Pub Date: Aug. 1st, 1996
ISBN: 1-57566-078-4
Publisher: Kensington

Private-eye specialist Lutz, who did so much to popularize the genre of the nanny/cop/temp/girlfriend from hell with SWF Seeks Same (1989), is back with—what else?—the ex-wife from hell. David Jones is a lucky New Yorker, supervisor of fee readers at a literary agency, with a perfect wife, free-lance copy editor Molly, and a perfect kid, three-year-old Michael, who's so perfect that he sleeps later than his parents. Unfortunately, David's ex-wife, Deirdre, is less than perfect. When a tornado sets her loose from the Missouri mental institution where she's been locked up since threatening her second ex-husband, she turns up in Manhattan, sexy, self-possessed, stylish, and anxious to pick up where she left off with David six years ago. Not wanting to admit that Deirdre is a world-class seducer/manipulator/controller, David falls into her clutches with hardly a protest, and before long she's handcuffing him in a mortician's rest room for a nostalgic round of post-conjugal bliss. For the first half of the book, undemanding readers will have a fine time watching Deirdre hesitate among possible victims (old friend Darlene? besotted new lover Craig? Michael's preschool teacher or babysitter? the Jones's cat?) like a discriminating window-shopper.
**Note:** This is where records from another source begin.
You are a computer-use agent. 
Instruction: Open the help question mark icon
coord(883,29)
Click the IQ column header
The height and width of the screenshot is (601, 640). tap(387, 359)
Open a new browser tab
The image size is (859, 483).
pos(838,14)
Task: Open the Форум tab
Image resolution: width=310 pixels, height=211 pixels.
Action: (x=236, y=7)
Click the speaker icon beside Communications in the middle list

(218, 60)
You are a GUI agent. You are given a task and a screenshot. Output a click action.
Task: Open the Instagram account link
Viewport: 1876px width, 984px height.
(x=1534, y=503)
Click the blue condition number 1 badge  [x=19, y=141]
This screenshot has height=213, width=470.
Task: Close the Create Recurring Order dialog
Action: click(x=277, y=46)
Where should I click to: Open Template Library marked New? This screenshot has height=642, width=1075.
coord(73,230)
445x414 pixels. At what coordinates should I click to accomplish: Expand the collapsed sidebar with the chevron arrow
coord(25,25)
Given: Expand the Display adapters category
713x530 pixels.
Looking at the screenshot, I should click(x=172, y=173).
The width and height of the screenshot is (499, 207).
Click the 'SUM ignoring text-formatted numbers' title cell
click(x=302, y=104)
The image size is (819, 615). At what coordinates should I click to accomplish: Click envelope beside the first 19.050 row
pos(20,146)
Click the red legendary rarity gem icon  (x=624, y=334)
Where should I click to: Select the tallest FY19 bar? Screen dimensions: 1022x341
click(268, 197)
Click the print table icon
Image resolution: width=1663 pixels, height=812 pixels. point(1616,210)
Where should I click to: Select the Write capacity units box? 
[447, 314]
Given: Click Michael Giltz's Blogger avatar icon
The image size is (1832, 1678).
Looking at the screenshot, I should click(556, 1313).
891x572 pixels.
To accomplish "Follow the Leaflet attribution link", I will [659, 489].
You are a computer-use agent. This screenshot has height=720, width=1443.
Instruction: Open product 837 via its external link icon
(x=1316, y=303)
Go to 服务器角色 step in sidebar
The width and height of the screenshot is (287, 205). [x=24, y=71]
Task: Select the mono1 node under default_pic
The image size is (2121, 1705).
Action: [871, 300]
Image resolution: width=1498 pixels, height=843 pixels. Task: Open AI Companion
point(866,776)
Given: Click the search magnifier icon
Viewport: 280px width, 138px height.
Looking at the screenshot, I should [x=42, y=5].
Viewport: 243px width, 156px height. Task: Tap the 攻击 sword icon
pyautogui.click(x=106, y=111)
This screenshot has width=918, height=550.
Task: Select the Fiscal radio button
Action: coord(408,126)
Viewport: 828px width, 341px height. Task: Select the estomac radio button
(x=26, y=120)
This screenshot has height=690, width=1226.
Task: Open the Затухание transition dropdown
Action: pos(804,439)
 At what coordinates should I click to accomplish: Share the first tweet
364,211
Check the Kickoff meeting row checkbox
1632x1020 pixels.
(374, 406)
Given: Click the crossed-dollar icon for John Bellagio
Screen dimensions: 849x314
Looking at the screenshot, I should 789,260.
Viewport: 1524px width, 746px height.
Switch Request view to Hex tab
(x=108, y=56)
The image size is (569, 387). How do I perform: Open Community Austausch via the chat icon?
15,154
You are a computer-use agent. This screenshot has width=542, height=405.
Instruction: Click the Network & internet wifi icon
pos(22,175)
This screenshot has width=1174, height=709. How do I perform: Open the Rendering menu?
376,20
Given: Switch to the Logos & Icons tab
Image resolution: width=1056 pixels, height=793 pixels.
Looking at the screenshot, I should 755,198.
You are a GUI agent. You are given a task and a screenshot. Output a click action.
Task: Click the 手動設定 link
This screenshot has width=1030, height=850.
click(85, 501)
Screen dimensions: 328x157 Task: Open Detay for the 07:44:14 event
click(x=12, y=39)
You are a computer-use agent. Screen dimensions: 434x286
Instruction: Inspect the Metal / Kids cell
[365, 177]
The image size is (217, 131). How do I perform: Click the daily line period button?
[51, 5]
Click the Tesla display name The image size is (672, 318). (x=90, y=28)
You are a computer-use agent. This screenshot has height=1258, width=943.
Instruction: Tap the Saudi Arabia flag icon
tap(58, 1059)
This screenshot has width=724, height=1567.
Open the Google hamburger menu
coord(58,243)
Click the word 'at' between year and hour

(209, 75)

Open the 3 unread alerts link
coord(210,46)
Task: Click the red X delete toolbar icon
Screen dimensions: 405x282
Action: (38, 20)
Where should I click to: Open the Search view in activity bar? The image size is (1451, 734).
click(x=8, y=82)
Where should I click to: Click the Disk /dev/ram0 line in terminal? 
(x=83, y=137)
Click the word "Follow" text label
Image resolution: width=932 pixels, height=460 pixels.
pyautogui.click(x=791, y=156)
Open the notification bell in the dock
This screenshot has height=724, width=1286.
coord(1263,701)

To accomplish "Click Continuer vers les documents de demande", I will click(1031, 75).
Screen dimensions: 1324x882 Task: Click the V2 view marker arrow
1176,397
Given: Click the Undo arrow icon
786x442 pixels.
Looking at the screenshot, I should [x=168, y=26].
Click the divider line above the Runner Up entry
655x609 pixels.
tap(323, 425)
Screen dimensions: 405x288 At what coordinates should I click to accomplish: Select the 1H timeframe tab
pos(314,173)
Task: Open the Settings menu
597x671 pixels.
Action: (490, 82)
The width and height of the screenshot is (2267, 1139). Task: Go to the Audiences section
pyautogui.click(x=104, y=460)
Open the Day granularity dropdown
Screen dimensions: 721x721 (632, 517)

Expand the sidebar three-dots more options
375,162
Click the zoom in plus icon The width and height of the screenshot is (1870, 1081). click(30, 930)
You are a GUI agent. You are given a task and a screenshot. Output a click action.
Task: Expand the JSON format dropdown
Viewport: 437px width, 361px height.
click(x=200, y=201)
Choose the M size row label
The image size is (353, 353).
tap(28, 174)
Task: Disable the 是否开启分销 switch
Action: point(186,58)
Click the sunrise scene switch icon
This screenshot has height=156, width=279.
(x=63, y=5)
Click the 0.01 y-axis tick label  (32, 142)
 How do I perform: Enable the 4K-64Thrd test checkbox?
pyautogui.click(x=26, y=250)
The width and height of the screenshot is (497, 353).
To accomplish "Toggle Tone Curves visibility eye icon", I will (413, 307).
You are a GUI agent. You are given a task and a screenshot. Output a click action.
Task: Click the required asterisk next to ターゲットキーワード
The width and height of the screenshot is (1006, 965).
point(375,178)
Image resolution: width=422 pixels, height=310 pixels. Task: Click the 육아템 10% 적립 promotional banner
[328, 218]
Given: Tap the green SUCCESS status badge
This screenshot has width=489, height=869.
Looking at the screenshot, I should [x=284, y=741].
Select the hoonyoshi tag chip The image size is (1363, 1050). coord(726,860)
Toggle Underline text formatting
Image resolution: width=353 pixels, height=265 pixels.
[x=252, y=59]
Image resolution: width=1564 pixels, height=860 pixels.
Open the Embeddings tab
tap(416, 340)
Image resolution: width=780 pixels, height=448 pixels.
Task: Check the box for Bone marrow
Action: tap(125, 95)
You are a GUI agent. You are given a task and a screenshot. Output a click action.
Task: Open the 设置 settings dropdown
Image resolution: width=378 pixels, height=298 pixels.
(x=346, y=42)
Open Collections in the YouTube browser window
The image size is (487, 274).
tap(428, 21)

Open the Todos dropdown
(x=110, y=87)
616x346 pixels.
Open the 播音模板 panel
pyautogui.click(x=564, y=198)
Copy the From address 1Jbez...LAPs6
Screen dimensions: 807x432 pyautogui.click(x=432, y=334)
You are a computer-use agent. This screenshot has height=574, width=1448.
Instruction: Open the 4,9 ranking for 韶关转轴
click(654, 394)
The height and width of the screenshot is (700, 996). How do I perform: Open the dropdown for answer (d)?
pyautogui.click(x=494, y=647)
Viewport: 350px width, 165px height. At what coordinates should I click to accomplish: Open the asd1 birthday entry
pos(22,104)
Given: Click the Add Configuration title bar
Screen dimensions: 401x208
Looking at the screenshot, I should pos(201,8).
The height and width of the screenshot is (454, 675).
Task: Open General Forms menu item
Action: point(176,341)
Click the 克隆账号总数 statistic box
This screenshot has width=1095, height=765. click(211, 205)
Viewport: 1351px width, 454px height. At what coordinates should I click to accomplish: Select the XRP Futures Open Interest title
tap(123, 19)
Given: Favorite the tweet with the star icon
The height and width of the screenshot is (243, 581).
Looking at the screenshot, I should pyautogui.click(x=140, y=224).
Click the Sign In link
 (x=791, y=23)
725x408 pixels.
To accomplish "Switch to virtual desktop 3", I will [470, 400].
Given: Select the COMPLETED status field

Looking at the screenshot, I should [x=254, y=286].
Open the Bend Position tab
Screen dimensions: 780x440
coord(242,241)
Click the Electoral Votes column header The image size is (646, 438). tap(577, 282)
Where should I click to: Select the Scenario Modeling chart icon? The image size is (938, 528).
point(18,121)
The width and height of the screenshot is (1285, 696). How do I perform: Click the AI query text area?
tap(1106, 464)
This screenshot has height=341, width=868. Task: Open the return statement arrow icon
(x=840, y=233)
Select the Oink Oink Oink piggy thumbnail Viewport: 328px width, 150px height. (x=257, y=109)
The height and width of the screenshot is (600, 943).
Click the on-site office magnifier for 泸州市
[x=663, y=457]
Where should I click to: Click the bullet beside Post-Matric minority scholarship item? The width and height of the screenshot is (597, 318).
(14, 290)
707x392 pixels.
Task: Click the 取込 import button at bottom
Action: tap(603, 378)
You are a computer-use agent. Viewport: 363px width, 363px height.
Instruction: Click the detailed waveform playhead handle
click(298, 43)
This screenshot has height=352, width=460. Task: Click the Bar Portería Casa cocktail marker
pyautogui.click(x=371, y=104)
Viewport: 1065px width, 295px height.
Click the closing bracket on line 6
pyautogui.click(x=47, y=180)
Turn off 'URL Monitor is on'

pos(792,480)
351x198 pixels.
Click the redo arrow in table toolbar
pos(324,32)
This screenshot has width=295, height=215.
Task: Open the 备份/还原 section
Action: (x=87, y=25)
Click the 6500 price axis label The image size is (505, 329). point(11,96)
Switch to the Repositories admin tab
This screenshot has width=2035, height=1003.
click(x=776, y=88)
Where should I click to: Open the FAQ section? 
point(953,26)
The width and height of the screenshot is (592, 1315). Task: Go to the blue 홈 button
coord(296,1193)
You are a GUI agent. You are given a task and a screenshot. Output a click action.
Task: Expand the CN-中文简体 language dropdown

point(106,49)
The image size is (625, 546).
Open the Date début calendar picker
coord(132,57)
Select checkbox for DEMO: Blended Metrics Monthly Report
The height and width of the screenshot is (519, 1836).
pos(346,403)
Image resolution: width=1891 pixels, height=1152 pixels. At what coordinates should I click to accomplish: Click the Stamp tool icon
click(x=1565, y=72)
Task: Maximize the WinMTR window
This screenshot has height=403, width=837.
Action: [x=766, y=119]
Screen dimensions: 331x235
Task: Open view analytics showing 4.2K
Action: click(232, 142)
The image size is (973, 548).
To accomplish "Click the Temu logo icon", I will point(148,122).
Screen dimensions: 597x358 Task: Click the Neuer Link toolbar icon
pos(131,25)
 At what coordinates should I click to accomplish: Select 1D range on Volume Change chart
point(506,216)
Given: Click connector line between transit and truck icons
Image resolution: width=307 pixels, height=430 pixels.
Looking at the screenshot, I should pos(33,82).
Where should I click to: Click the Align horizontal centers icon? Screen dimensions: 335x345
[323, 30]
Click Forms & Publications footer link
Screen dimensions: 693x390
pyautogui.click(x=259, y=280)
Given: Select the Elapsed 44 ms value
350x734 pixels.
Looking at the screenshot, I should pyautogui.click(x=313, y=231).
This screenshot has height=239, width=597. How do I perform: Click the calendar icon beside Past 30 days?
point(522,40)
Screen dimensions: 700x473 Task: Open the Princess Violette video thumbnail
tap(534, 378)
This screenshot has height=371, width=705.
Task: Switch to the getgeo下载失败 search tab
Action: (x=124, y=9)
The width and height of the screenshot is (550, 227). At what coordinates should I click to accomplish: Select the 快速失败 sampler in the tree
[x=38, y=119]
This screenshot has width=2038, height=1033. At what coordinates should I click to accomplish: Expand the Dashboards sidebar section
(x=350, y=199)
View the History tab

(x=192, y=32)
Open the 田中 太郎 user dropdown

Eventually, though, the echoes of SWF Seeks Same get downright oppressive, as Deirdre, who's already whetted her appetite with lesser blood, moves into David's building, starts to blackmail David, helps herself to Molly's perfume and wardrobe, and begins to attack the remaining cast members with garden tools. Molly perceptively moans, ``She wants my life and I'm in the way''—but not soon enough to stop the obligatory kidnapping of her son, who's tortured to death and sold for dog meat. Just kidding about that last part, which shows just how predictable the whole scenario is. Familiar pleasures-and-pains slickly packaged. Veterans of Lutz's earlier New York paranoid fantasy might as well wait for the film now in production via Mark Lester.